“I reach out my hand to God that He may carry me along
as a feather is borne weightlessly by the wind ... “
Hildegard of Bingen (Scivias, 1152)
On Wednesday 1st March 2017 I wrote in my journal:
“I really like the idea of taking a feather or some token to Dumas. Of course, it may not be allowed. Just a tiny one, to waft, perhaps. Anyway, I’ll go and ask permission. What if he says no? Can’t. I think he will enjoy the publicity, hundreds of years later.”
Sadly, there were problems around this. There was no way to throw a feather at his tomb. And I didn’t take a feather with me. And one cannot write a cracking yarn about feisty characters while thinking of selling a product. Well, I couldn’t.
Dumas, of course, could. But then he had buyers. He also had a story team PLUS other writers giving him their work to sign - he would buy them out or get a percentage - because if it had his name on it it would be worth more than any little unknown. That went for his tame history professor as well.
At some point I decided that a feather in my way meant I was on the right track. I think it was on WorkAway in Normandy, in Mike and Roseann’s garden, working in their sixteenth century farmhouse. I’d been reading about signs and portents and I saw a black feather.
There was also one at Caen, but as it turned out I had a bit of trouble getting Milady to the Abbaye-aux-Dames. Honourable mention in passing.
Wandering around the magic Mont St Michel, giving up on finding any feather at all, I walked into what once was the monastery dining room to find not one little feather but a giant installation, a flock of feathers hanging from the ceiling, which was quite funny as they could not be ignored. Milady must have been there. She would get there if I had to kill her.
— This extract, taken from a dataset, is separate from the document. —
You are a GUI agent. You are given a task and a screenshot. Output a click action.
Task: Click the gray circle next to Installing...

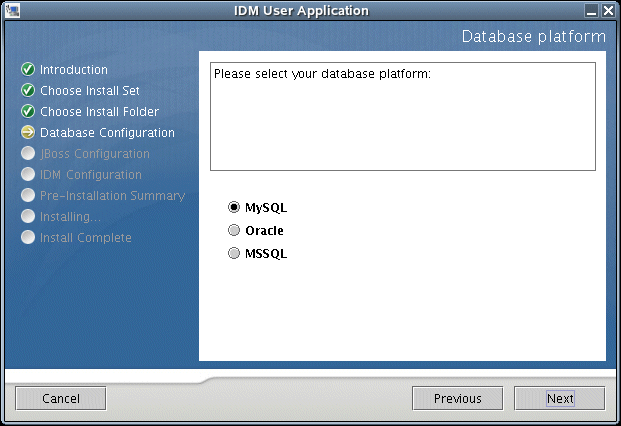(28, 217)
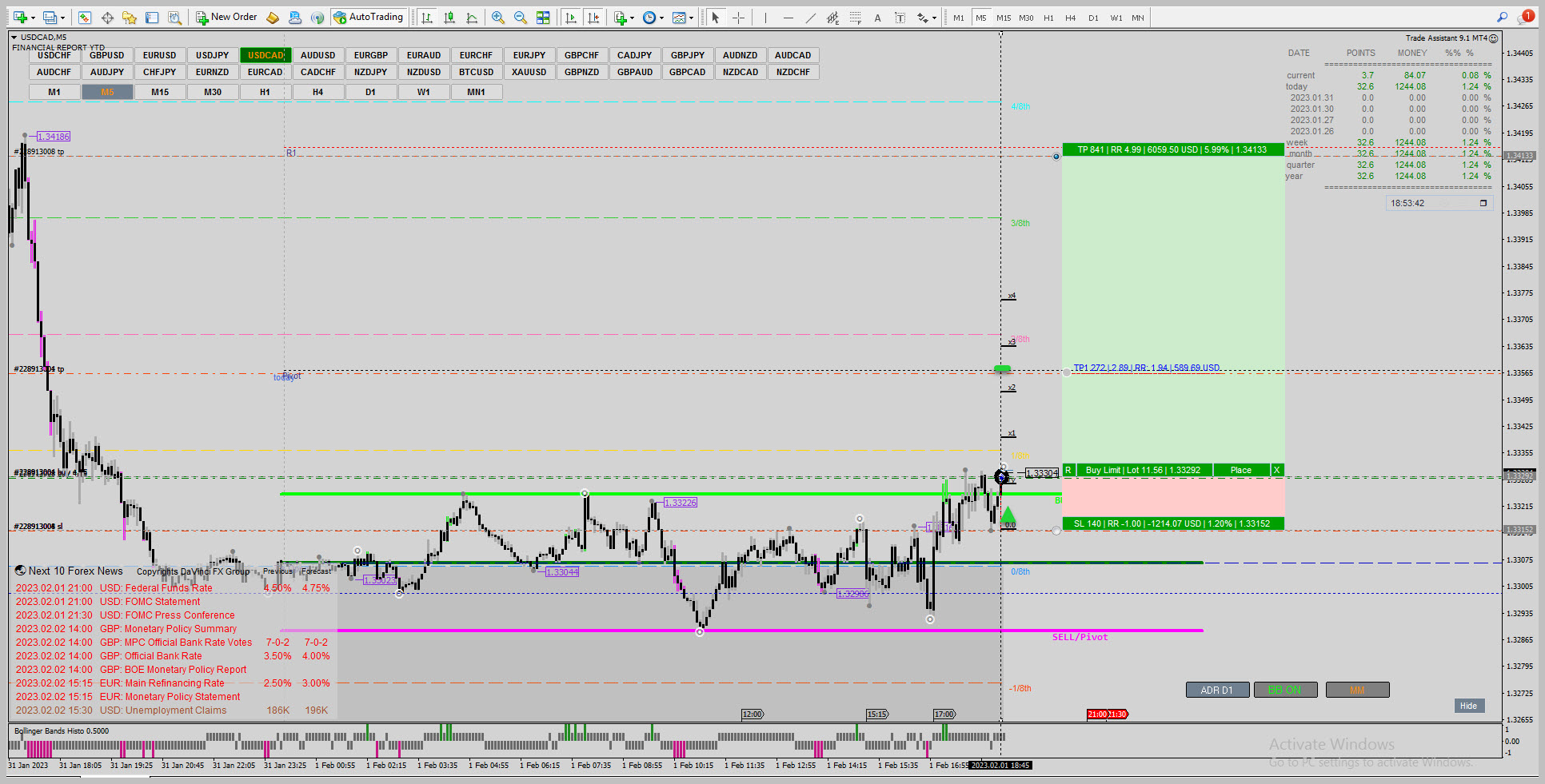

In Lille I noticed random feathers all happened to point the same direction – I knew she’d been branded there. At Bethune there seemed to be enough to prove the point, which I just accepted, oh, there’s a feather, without question. Of course. She will have been there, Dumas told us so.
And of course there was one in Breuil, where she might have been born. But, as we will discover, there are many Breuils in France. It means forest or wooded area. Here or there, there is no doubt, she was fictionally born somewhere.
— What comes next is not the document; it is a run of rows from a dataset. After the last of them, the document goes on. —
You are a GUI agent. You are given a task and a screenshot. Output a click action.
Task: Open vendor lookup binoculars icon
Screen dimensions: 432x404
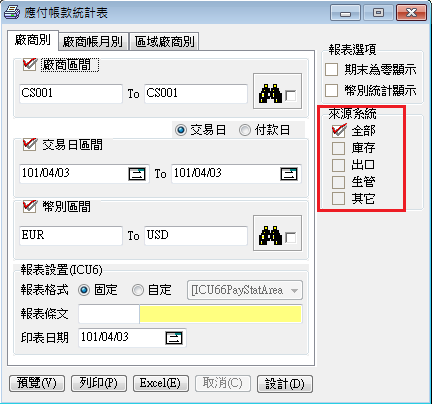270,94
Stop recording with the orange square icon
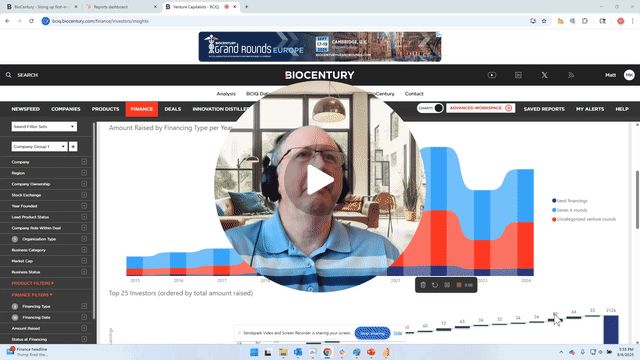 (459, 285)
But then, the feathers went NUTS in Armentieres, where Milady died.
Due to the panic of train timetables I’d forgotten all about my signs and portents until I noticed a feather on the road from the station to the river, and then I thought, okay, there’s the feather, I’m on the right way, which is completely bonkers because, let’s face it, there’s feathers all over the world. Birds are everywhere. Rats of the sky, one farmer called them.
Their discarded quills floating about gutters and sticking into trees are hardly strategically painted Camino yellow arrows.
Anyway, in Armentieres, there were the reassuring feathers lying on the footpath, the odd white ones and a few metres down the road, white/brown, all pointing the way to the river Lys and then …
A few steps on, POW! Some cat had the brilliant idea to explode a bird right in my way, scattering black feathers all over the place, just before I saw the river where Milady died. Genius feline.
When all is equal, nothing holds true, and it’s all fiction anywhichway, follow the signs and portents.
And so I did.
Seaching for Milady.
The feathers aligned.
Can you rely on signs and portents? Where do you find your direction in a fictional sense?